Biography and Literature

Schneider Marius, *1 July 1903 Hagenau (Alsace), †10 July 1982 Marquartstein, German musicologist. He studied philology and musicology at the universities of Strasbourg and Paris, and piano with A. Cortot in Paris. In 1930, he received a doctorate from the University of Berlin based on a dissertation written under the supervision of J. Wolf. In 1932–34, he was E. v. Hornbostl’s deputy at the Phonogramm-Archiv in Berlin, and from 1934 to 1945 its director. In 1937, the authorities opposed the recognition of Schneider’s habilitation at the University of Berlin. During World War II he took part in the campaign in Africa, and in 1944, he was delegated to organise and head the ethnomusicology department at the Instituto Español de Musicologia in Barcelona, where he lectured at the university there in 1947–55; in 1955, he obtained his habilitation at the University of Cologne on the basis of a dissertation on historical polyphony, where he worked until 1968. In 1968–70, he was a lecturer at the University of Amsterdam.

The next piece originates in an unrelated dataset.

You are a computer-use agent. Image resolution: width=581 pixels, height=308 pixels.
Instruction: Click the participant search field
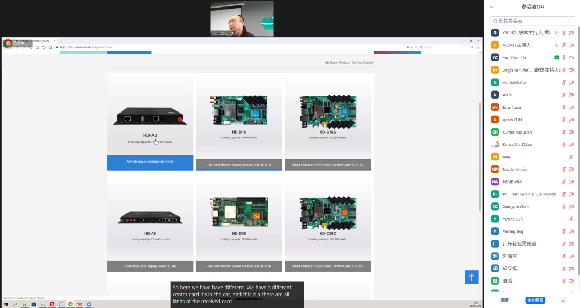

Schneider formulated original and innovative hypotheses for that time regarding the emergence, development and spread of polyphony. He believed that vocal polyphony was primary in relation to the instrumental one. According to him, the basic formal principles of repetition and imitation are technical means to create polyphony, which is a simultaneous form of variation. In the polyphonic music of contemporary cultures and in the music of past eras, Schneider identified the following principles of composition: a) variational heterophony, b) parallelism in seconds, minor, neutral and major thirds, fourths and fifths, c) tonally determined parallelism, d) homologous structures, i.e. structures in which the voices repeat parts of a melodic section in different positions, in a more or less similar way, e) adding a characteristic, constantly repeated one- or two-voice motif to the voice as a continuum, f) recitation drone (older form), g) pedal drone, h) polyphony with cantus firmus, i) free polyphony, often related to homologous structures, j) ostinato technique, k) strict and free imitation, 1) strict and free canon.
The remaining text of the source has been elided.